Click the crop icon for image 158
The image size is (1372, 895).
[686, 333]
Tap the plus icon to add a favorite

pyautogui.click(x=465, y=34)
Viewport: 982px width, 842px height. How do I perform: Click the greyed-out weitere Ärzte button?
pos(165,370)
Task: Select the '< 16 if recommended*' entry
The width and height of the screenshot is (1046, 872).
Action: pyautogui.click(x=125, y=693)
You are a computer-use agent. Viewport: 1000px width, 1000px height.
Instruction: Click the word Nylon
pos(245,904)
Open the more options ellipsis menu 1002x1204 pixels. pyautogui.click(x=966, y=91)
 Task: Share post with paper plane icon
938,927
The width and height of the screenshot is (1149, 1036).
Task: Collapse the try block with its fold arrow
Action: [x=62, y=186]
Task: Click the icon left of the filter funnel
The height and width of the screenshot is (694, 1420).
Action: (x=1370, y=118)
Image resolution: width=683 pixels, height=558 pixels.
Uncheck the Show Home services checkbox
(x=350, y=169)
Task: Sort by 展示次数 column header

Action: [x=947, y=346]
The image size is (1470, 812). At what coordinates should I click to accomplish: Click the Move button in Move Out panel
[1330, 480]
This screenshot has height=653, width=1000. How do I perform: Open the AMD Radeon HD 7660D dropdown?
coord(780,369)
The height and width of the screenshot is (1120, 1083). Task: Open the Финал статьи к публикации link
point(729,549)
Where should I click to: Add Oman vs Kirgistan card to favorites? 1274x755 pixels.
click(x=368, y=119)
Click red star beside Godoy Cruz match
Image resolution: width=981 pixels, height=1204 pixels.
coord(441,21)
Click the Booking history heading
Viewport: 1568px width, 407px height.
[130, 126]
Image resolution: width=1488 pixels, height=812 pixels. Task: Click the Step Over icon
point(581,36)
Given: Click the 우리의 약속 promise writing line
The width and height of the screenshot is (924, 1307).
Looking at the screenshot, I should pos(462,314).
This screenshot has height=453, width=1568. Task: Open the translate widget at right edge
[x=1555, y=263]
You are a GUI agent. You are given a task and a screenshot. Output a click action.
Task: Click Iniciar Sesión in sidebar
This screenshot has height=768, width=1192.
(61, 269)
★ ★ ★ ★ ★ ★ ★
Return all lines from the data above with "agent" in them.

> OUTPUT OF THE EXERCISE
You are a computer-use agent. Viewport: 1000px width, 1000px height.
You are a GUI agent. You are given a task and a screenshot. Output a click action.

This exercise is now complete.